Patients with pre-existing neurological conditions who contracted SARS-CoV-2 were more likely to have worse outcomes compared to controls after adjusting for major competing risks. Identifying at-risk individuals could enable more diligent follow-up.

摘要

目的

本研究调查了既往有神经系统疾病的患者在感染新冠病毒后长达3.5年的预后情况。

方法

这项回顾性研究纳入了蒙特菲奥里医疗系统(位于布朗克斯区,时间为2016年1月至2023年7月)的1664例新冠病毒感染患者(其中1320例因急性新冠病毒感染住院)和8985例非新冠患者。既往存在的神经系统疾病包括痴呆、轻度认知障碍、多发性硬化症和帕金森病。主要结局为新冠病毒感染后的全因死亡率和主要不良心血管事件(MACE)。次要结局为新冠病毒感染后的抑郁、焦虑、疲劳、头痛、睡眠障碍、精神状态改变和呼吸困难。采用多变量Cox比例风险模型计算主要结局的调整后风险比。

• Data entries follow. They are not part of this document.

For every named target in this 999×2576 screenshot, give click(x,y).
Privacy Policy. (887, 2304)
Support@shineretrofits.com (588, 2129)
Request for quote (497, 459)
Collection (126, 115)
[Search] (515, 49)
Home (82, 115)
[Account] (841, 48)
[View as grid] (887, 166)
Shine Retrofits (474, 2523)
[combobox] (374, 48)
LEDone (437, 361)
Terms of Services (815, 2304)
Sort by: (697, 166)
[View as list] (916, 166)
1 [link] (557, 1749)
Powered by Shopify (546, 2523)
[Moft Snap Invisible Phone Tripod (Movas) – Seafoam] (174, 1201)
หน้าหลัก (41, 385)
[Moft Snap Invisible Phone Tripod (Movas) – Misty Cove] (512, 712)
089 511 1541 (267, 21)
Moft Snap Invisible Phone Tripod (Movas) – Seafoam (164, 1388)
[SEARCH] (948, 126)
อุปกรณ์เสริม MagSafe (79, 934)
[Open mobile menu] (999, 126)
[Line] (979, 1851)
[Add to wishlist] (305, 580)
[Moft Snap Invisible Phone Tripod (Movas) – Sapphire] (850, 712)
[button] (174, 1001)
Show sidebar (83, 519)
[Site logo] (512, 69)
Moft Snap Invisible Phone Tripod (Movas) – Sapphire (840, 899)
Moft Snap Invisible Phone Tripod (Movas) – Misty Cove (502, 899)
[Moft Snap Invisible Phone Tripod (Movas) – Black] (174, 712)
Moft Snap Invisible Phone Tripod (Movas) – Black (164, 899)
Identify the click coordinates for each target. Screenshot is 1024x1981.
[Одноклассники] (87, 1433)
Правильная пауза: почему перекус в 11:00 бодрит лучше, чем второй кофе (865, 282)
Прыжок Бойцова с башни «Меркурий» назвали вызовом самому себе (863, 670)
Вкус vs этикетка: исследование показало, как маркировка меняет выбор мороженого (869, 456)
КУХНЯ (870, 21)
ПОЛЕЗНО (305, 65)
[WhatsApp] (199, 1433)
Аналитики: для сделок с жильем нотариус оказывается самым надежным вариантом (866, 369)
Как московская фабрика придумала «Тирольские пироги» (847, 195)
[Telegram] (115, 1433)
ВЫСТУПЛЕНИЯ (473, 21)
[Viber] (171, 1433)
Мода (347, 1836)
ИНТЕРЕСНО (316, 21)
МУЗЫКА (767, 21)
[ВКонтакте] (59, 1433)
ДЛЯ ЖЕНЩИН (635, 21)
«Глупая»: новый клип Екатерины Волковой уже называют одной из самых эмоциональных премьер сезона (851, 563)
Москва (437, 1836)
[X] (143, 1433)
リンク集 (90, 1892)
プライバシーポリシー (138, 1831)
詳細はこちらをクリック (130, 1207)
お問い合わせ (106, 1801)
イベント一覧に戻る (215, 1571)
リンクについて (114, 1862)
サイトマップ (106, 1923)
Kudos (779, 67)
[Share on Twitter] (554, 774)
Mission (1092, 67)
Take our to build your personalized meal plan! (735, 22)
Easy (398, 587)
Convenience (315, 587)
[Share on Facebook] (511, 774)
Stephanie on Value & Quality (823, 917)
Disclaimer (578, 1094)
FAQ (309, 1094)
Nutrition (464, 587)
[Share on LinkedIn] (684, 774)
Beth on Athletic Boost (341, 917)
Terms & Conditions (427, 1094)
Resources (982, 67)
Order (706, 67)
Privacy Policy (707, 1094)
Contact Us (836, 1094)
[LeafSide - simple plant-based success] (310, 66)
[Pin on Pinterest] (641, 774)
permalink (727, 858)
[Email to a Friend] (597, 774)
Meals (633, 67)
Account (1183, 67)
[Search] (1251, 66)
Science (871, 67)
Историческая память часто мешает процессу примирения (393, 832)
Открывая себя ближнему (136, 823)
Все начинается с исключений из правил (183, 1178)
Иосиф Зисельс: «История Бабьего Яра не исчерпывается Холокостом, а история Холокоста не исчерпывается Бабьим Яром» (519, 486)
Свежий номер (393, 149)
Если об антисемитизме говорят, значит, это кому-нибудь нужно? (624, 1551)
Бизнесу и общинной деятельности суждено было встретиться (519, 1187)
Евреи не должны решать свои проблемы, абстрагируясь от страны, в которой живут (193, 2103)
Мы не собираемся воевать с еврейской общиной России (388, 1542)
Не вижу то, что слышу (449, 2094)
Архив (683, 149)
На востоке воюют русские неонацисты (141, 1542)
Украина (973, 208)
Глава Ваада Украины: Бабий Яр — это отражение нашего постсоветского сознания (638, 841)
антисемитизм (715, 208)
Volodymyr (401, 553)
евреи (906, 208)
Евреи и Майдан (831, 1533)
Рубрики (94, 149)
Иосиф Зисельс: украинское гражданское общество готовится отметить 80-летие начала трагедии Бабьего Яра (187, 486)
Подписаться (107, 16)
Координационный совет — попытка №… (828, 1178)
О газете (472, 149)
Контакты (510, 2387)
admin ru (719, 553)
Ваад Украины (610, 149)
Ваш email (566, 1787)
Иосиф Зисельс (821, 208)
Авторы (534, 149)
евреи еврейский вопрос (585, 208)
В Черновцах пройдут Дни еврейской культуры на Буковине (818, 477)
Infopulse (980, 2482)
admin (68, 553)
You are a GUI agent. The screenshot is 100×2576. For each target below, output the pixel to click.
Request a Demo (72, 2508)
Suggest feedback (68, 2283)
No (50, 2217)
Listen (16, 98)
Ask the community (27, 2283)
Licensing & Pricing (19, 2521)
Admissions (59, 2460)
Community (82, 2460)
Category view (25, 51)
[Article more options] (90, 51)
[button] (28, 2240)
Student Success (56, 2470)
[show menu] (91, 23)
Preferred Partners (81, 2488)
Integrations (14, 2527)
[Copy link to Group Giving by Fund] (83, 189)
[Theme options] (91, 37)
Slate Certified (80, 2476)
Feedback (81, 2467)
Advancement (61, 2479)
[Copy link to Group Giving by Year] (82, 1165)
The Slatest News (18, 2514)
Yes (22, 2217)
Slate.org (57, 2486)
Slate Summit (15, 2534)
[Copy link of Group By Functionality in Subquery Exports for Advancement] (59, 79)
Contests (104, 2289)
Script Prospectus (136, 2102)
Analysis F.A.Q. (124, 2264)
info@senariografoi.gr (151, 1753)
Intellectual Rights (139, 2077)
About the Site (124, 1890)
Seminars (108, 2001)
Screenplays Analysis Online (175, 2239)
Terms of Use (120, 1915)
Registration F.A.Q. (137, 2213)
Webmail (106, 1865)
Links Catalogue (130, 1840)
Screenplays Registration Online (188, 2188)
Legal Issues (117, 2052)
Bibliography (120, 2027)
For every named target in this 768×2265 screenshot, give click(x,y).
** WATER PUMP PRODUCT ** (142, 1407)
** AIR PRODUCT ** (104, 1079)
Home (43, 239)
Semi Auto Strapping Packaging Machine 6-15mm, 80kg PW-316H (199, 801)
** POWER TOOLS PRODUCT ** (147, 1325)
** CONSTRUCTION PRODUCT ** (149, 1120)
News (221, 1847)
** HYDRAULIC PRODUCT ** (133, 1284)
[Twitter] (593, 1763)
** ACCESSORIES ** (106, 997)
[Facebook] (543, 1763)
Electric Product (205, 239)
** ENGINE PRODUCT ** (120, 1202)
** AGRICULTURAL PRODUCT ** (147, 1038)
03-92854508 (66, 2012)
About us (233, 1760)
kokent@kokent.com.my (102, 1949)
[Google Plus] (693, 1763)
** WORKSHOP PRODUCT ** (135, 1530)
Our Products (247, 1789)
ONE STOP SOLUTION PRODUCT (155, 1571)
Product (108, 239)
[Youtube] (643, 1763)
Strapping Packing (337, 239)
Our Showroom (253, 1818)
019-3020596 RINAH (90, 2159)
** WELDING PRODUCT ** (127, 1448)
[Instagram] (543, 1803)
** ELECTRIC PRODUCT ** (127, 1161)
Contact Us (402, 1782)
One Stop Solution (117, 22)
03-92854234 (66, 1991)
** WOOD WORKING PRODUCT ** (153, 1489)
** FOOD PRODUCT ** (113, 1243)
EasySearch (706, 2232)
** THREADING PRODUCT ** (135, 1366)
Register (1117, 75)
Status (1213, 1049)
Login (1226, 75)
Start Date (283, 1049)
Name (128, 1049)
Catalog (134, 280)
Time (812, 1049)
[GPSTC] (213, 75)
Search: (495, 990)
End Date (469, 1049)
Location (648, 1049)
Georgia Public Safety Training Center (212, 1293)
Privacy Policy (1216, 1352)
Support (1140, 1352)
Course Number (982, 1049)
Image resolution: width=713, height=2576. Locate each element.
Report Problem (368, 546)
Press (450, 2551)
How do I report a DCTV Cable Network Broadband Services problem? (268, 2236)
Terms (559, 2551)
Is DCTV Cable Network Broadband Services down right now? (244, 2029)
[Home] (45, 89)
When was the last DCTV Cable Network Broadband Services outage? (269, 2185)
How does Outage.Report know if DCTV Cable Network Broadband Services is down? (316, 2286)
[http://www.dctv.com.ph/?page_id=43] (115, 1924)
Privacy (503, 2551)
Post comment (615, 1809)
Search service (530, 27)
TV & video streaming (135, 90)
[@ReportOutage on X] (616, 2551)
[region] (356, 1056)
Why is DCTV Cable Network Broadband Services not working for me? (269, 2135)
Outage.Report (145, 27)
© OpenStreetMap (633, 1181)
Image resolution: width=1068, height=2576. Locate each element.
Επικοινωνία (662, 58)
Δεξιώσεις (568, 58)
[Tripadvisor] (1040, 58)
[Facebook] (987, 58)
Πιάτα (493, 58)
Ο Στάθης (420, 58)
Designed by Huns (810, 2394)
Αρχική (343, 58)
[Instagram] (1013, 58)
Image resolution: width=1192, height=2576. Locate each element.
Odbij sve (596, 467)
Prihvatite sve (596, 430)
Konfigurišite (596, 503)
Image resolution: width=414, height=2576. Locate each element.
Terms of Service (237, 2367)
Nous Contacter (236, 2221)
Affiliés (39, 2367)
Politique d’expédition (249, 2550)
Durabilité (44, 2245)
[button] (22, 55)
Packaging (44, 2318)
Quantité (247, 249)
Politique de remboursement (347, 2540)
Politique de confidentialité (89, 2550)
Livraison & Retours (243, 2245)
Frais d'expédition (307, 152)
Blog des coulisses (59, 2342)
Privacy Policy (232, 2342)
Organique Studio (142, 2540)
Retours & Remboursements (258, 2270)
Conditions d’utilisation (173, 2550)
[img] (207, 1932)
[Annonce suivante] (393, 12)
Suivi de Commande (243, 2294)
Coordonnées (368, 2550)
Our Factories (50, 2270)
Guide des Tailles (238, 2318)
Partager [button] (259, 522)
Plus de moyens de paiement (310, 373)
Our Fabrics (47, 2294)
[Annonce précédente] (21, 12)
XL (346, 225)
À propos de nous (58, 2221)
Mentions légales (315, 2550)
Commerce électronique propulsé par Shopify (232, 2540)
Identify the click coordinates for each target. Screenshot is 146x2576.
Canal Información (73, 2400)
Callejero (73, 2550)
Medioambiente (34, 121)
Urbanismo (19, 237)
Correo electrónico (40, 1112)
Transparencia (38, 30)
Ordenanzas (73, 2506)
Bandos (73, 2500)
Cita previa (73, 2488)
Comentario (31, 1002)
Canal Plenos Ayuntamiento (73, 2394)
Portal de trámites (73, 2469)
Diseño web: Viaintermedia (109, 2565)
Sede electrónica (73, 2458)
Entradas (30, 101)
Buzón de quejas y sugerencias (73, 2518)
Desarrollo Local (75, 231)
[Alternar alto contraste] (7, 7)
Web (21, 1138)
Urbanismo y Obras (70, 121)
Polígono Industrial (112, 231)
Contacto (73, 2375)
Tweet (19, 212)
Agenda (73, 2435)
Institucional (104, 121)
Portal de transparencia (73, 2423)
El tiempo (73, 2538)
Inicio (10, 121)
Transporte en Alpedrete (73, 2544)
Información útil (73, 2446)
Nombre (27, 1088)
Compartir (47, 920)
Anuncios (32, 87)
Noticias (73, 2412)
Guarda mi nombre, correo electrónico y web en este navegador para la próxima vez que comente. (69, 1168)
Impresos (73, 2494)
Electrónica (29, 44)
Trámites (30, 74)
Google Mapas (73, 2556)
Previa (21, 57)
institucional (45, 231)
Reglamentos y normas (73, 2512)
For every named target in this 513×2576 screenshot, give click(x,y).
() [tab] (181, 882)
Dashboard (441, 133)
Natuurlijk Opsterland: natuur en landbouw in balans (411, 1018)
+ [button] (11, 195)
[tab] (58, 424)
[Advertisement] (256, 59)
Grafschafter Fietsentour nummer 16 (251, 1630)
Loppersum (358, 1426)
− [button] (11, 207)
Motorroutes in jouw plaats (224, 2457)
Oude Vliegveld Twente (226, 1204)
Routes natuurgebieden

对次要结局进行累积发病率函数和Fine-Gray亚分布风险模型分析。

结果

因新冠病毒感染住院的既往有神经系统疾病的患者死亡风险更高(调整后风险比=1.90[CI:1.57,2.28],P<0.005),而未因新冠病毒感染住院的患者与非新冠患者相比死亡率相似(调整后风险比=0.85[CI:0.47,1.54],P=0.59)。与非新冠患者相比,患有神经系统疾病的患者(因新冠病毒感染住院:调整后风险比=1.76[CI:1.53,2.03],P<0.005;未因新冠病毒感染住院:调整后风险比=1.50[CI:1.09,2.05],P=0.01)发生MACE的可能性更大。黑人(调整后风险比=1.49)和西班牙裔(调整后风险比=1.35)发生新冠病毒感染后MACE的风险更高。与非新冠患者相比,因新冠病毒感染住院和未住院的患者发生精神状态改变、疲劳、睡眠障碍、呼吸困难的可能性更大(P<0.05)。

结论

在调整主要竞争风险后,感染新冠病毒的既往有神经系统疾病的患者与对照组相比,预后更差。识别高危个体有助于进行更密切的随访。